The Supreme Court has no shortage of potentially precedent-shattering cases on its docket this term. But the one the justices are hearing tomorrow, King v. Burwell, could be the most consequential.

King focuses on the issue of whether low-income people who get insurance under the Affordable Care Act’s federal exchanges are entitled to tax subsidies. Much has been said (and written) about what could happen if the justices rule “no”: Millions of people in as many as 37 states could lose their health coverage. The political earthquake could be cataclysmic.

Yet, few reports have highlighted the role of the Federalist Society, the conservative law group whose ideas are at the intellectual heart of the King v. Burwell challenge. That’s not surprising, given that the group’s members have played a mostly behind-the-scenes part in King — and in many of the most significant conservative legal victories of the last 30 years.

In a new book, “Ideas with Consequences: The Federalist Society and the Conservative Counterrevolution,” Pomona College political scientist Amanda Hollis-Brusky channels her inner investigative journalist to trace the group’s influence on the courts, and especially, the Supreme Court.

Note: This interview has been edited for clarity and length.

Q. What is the Federalist Society? What did it grow out of?

A. The Federalist Society was founded in 1982 by a small group of conservative and libertarian law students at Yale and the University of Chicago. Many of the founders had worked on the Reagan presidential campaign, and when they arrived in their elite law schools, they noticed a profound mismatch between the ideas that were achieving political ascendancy — about limited government and free markets and states’ rights — and a liberal orthodoxy that was embedded in almost all major legal institutions of the time.

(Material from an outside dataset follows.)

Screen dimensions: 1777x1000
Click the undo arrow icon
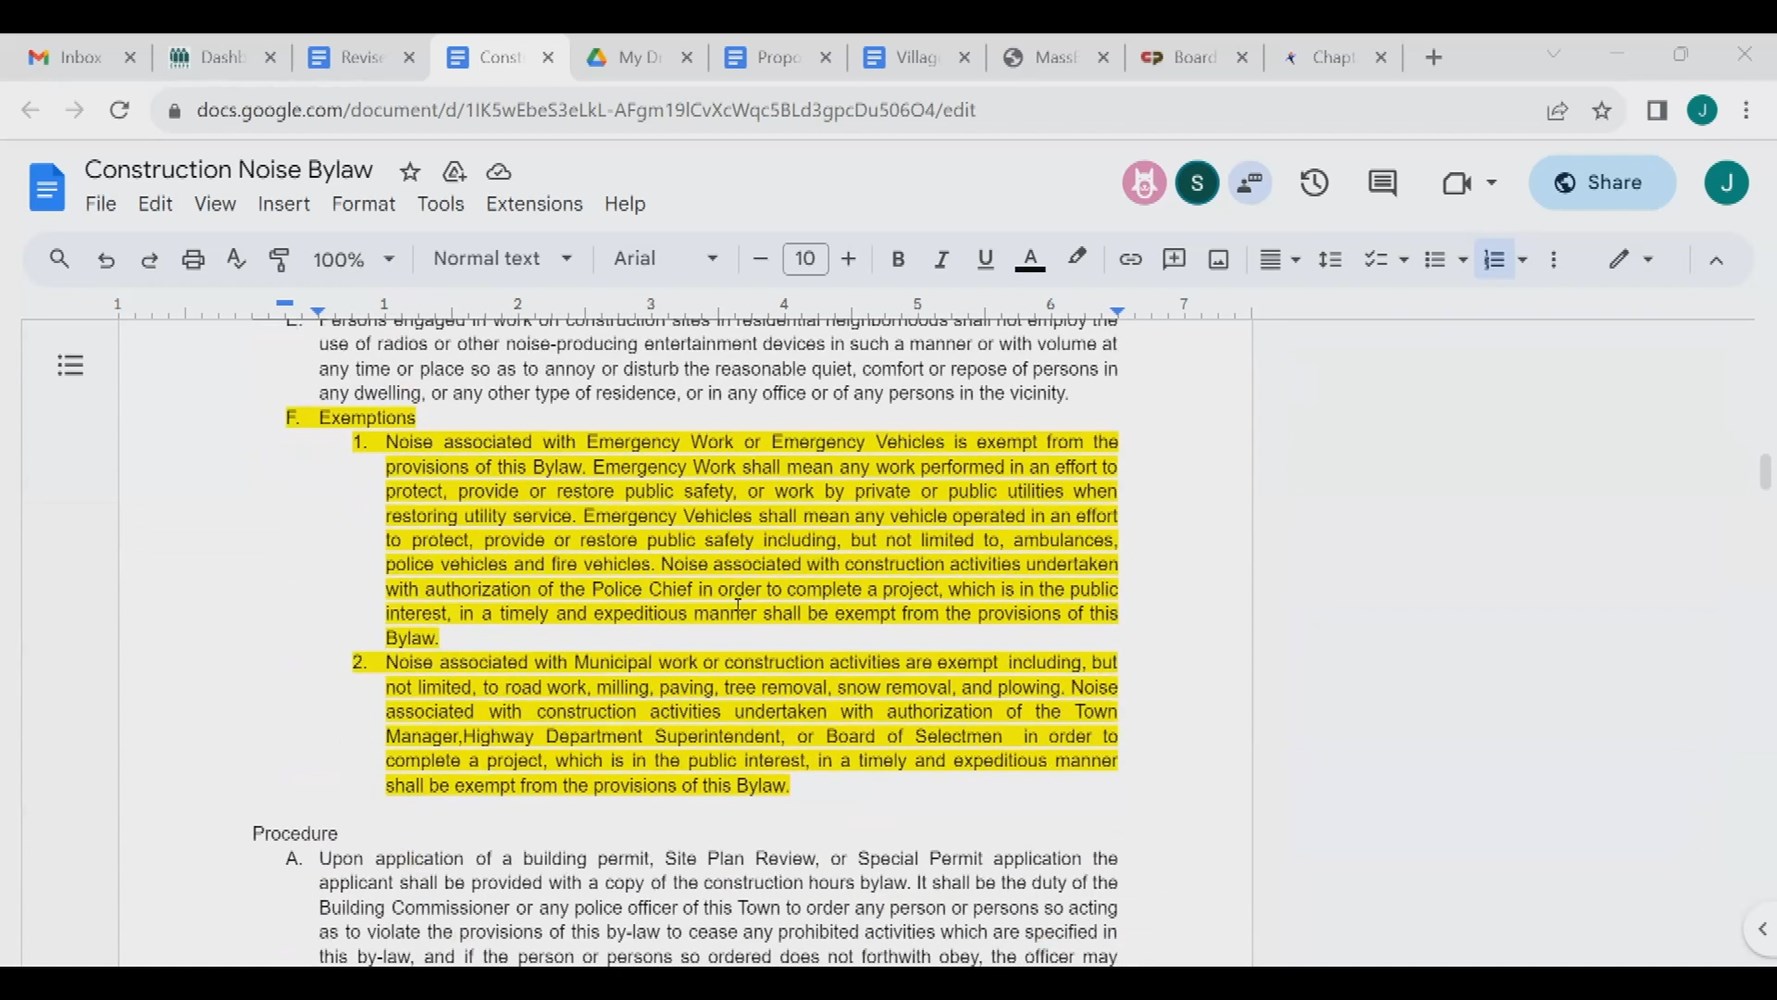pyautogui.click(x=106, y=260)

Flash forward 30 years: The Federalist Society has matured into a self-professed “society of ideas” that claims 40,000 to 60,000 members. These include every Republican-appointed attorney general and solicitor general since the 1980s, dozens of federal judges, and four sitting U.S. Supreme Court justices: Antonin Scalia, who was one of the organization’s original mentors at the University of Chicago; Clarence Thomas, Samuel Alito and John Roberts.

Q. How does it operate?

A. The Federalist Society doesn’t exhibit its power in a way that is easily recognizable. It doesn’t bring court cases, or lobby, or publish position papers, or officially endorse political or judicial candidates. Instead, it trains and socializes its members through thousands of events every year. It promotes collaboration. Members are encouraged to draw on their training and networks as they go about their work as judges, policy makers, litigators and academics. In this way, the Federalist Society’s influence is one step removed from the policy process. Yet that influence is profound.

Q. The Federalist Society doesn’t even make public its membership rosters. How did you trace its impact on policy and the courts?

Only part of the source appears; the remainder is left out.